What Happens If You Eat a Horse Chestnut

Horse chestnuts contain toxic compounds that affect the digestive system and, in more serious cases, the heart. Eating even a small amount can cause severe upper abdominal pain, nausea, and vomiting. In documented poisoning cases, patients have needed IV fluids, heart monitoring, and treatment for elevated pancreatic enzymes. The poisoning is treated conservatively in an emergency department, meaning there’s no specific antidote. Doctors manage symptoms with fluids and monitoring until the toxins clear your system.

Why Raw Sweet Chestnuts Taste Worse Than Cooked

Even though raw sweet chestnuts won’t harm you, they’re not particularly pleasant to eat. Raw chestnuts have a firm, starchy texture and contain tannins, the same bitter compounds found in strong tea or unripe fruit. Tannins are concentrated in the outer and inner skins of the nut, and eating raw chestnuts with those skins intact can leave a dry, astringent feeling in your mouth and may cause mild stomach discomfort in some people.

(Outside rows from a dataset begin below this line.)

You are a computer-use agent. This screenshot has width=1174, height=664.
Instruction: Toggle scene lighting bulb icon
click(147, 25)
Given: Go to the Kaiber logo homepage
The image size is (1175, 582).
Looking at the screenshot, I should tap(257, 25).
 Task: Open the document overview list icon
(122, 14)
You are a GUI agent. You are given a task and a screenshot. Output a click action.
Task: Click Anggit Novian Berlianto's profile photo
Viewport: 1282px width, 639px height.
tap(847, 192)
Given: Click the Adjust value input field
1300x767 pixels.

Cooking dramatically improves both taste and digestibility. Boiling reduces tannin levels more than roasting because hot water leaches these compounds directly out of the nut. Roasting preserves more of the tannins but develops a sweeter, richer flavor. Cooking also changes the structure of the starch in chestnuts, making it more digestible and bioavailable. This is why roasted chestnuts taste sweet and creamy while raw ones feel chalky.

Nutritional Differences Between Raw and Cooked

Raw chestnuts have one notable nutritional advantage: vitamin C. A 100-gram serving of raw European chestnuts contains about 40 mg of vitamin C, which drops to roughly 26 mg after roasting or boiling. That raw amount is comparable to what you’d get from a small orange. Most other nutrients either hold steady or actually concentrate during roasting because water evaporates. Roasted chestnuts have nearly double the protein (3.17 g vs. 1.63 g per 100 g) and more B vitamins than raw, simply because the same nutrients are packed into less water weight.

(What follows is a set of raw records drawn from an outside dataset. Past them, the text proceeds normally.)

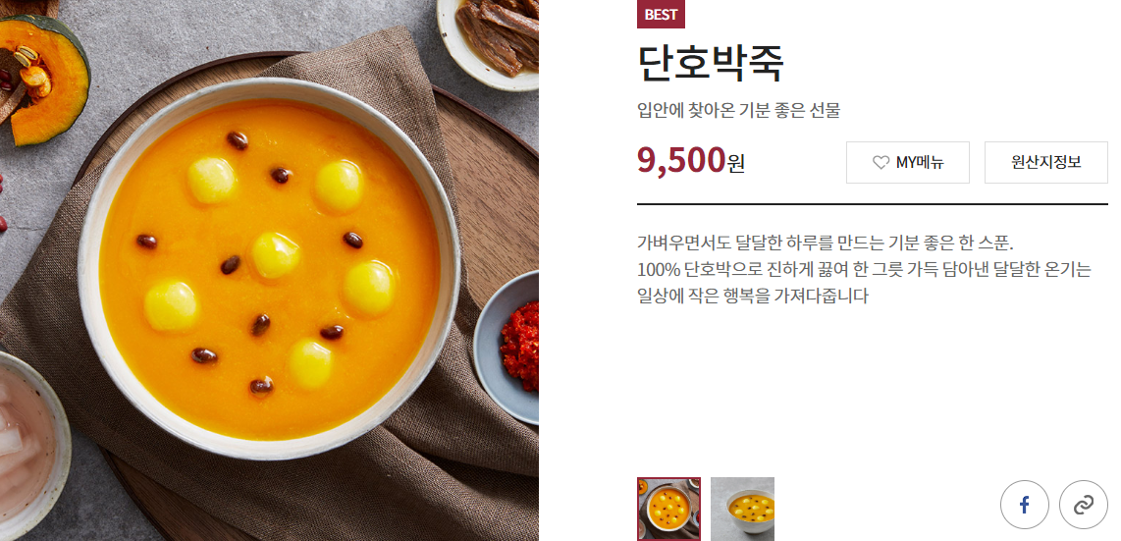This screenshot has width=1121, height=541.
Task: Click the heart icon beside MY메뉴
Action: pyautogui.click(x=881, y=163)
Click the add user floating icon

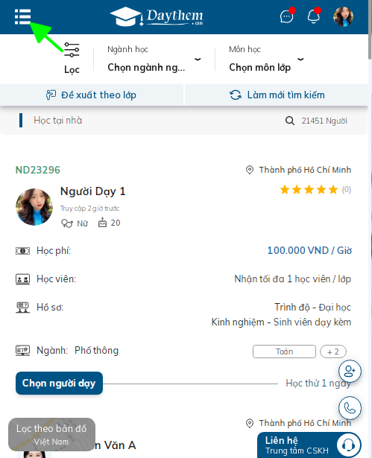350,372
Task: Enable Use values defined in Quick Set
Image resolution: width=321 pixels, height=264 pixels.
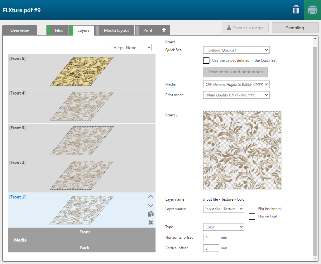Action: pos(206,61)
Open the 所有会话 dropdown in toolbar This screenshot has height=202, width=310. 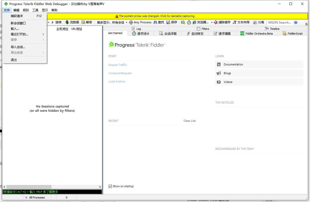(x=119, y=22)
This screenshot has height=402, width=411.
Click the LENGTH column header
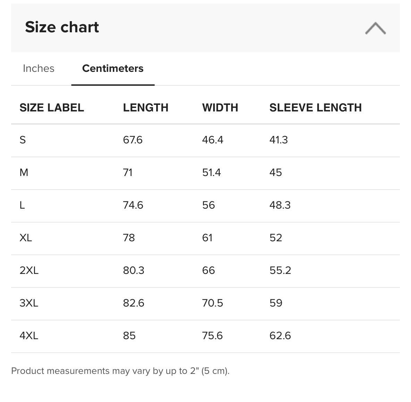[145, 108]
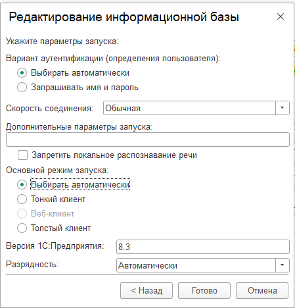This screenshot has height=308, width=295.
Task: Close the Редактирование информационной базы dialog
Action: 281,16
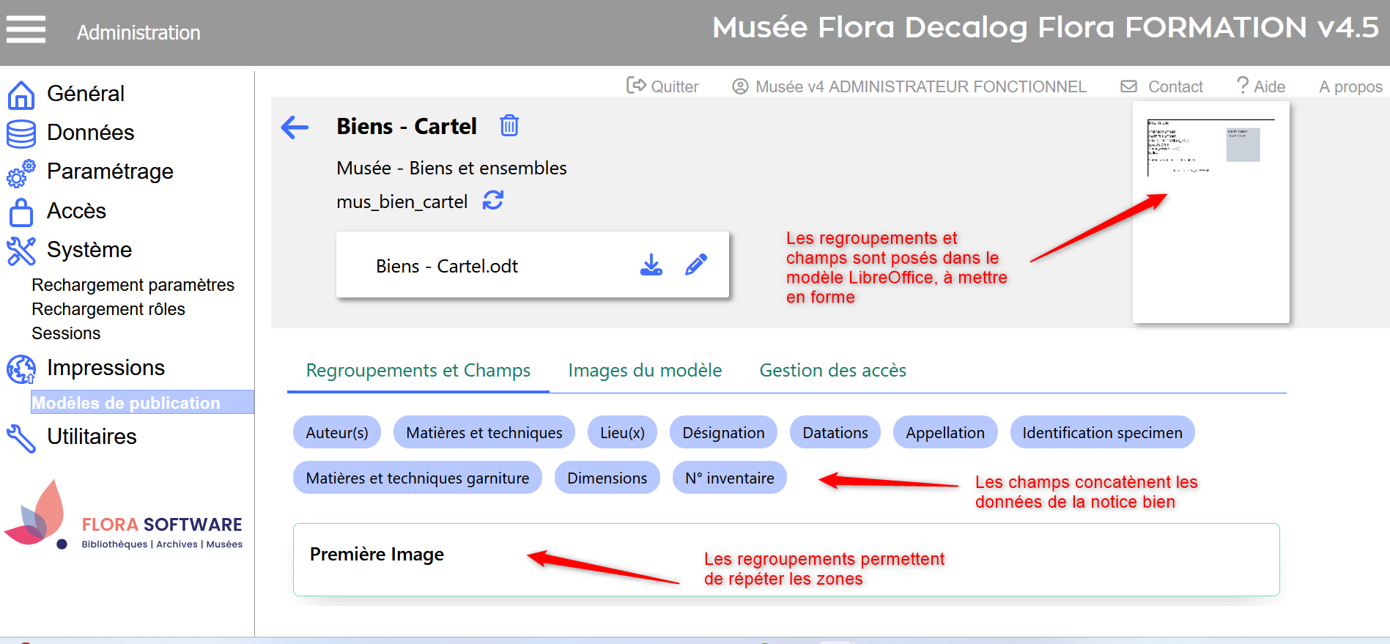Collapse the Système sidebar section
This screenshot has height=644, width=1390.
(89, 250)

Chestnuts are unusual among nuts in that they’re mostly carbohydrate, not fat. On a dry weight basis, carbohydrates make up 75 to 91% of the chestnut, with starch being the dominant component. Total fat is only about 1 to 2 grams per 100-gram serving. They’re also naturally gluten-free.

Mold and Storage Risks

A more practical concern with raw chestnuts is what grows on them after harvest. Fresh chestnuts have high moisture content (about 52% water) and are vulnerable to mold during storage. Researchers have identified multiple fungal species on stored chestnuts, including Penicillium, Fusarium, and Aspergillus, all of which can produce harmful mycotoxins. Ochratoxin A, a toxin produced by Aspergillus and Penicillium species, has been found on stored chestnuts at levels exceeding European Union safety limits in some studies. Fumonisins, which are carcinogenic compounds produced by Fusarium species, have also been detected.

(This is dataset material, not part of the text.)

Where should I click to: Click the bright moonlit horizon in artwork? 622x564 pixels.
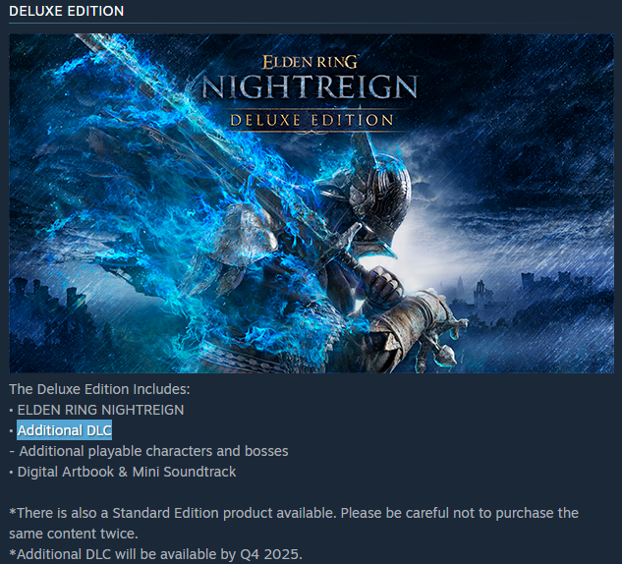click(428, 248)
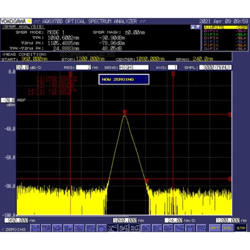Toggle the RPT repeat sweep button
Screen dimensions: 250x250
[x=215, y=228]
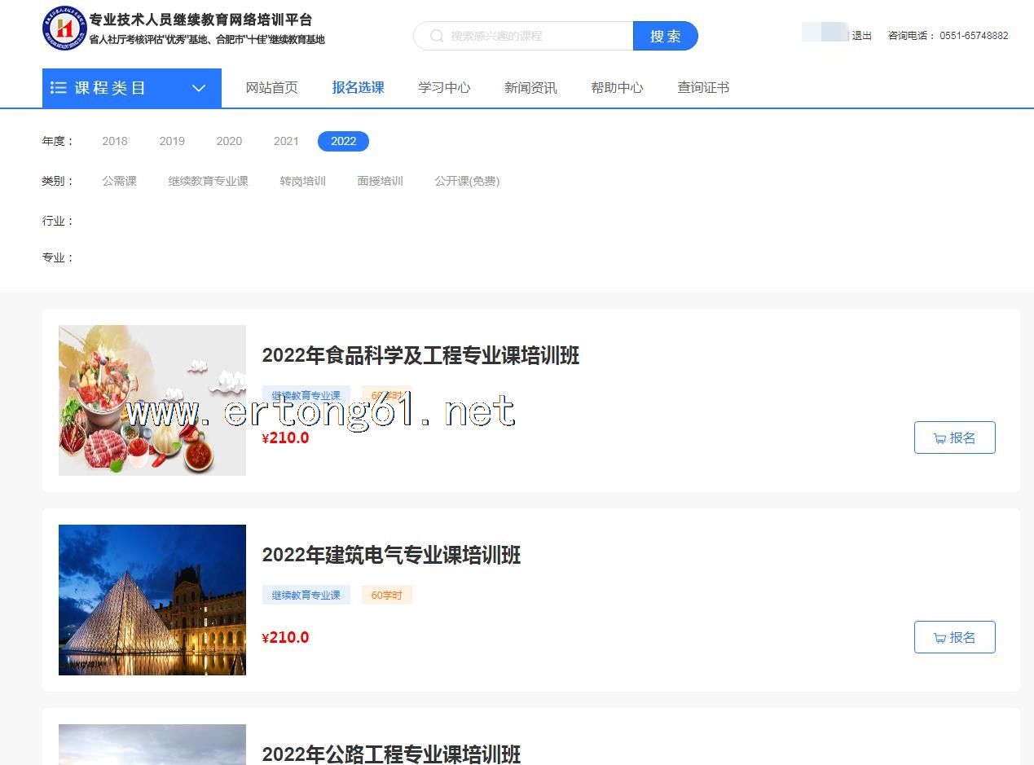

The good news is that contamination tends to be higher on the outer shell than in the kernel itself. To minimize risk, buy chestnuts that feel firm and heavy, with no visible mold, soft spots, or tiny holes (which indicate insect damage). Store them in the refrigerator and use them within a few weeks. If a chestnut smells musty or the flesh inside looks discolored, discard it.

Chestnut Allergies and Latex Cross-Reactivity

If you have a known latex allergy, chestnuts deserve extra caution. Chestnuts are one of the most common triggers in latex-fruit syndrome, a condition where proteins in natural rubber latex cross-react with similar proteins found in certain foods. In studies of latex-allergic patients, chestnut ranked alongside avocado and banana as a top trigger, affecting roughly a quarter to half of people with confirmed latex allergies. The shared proteins are a type of plant defense molecule called chitinases.

Reactions can range from mild itching in the mouth to more serious allergic responses. If you’ve ever had a reaction to latex gloves and haven’t eaten chestnuts before, it’s worth being cautious with your first exposure.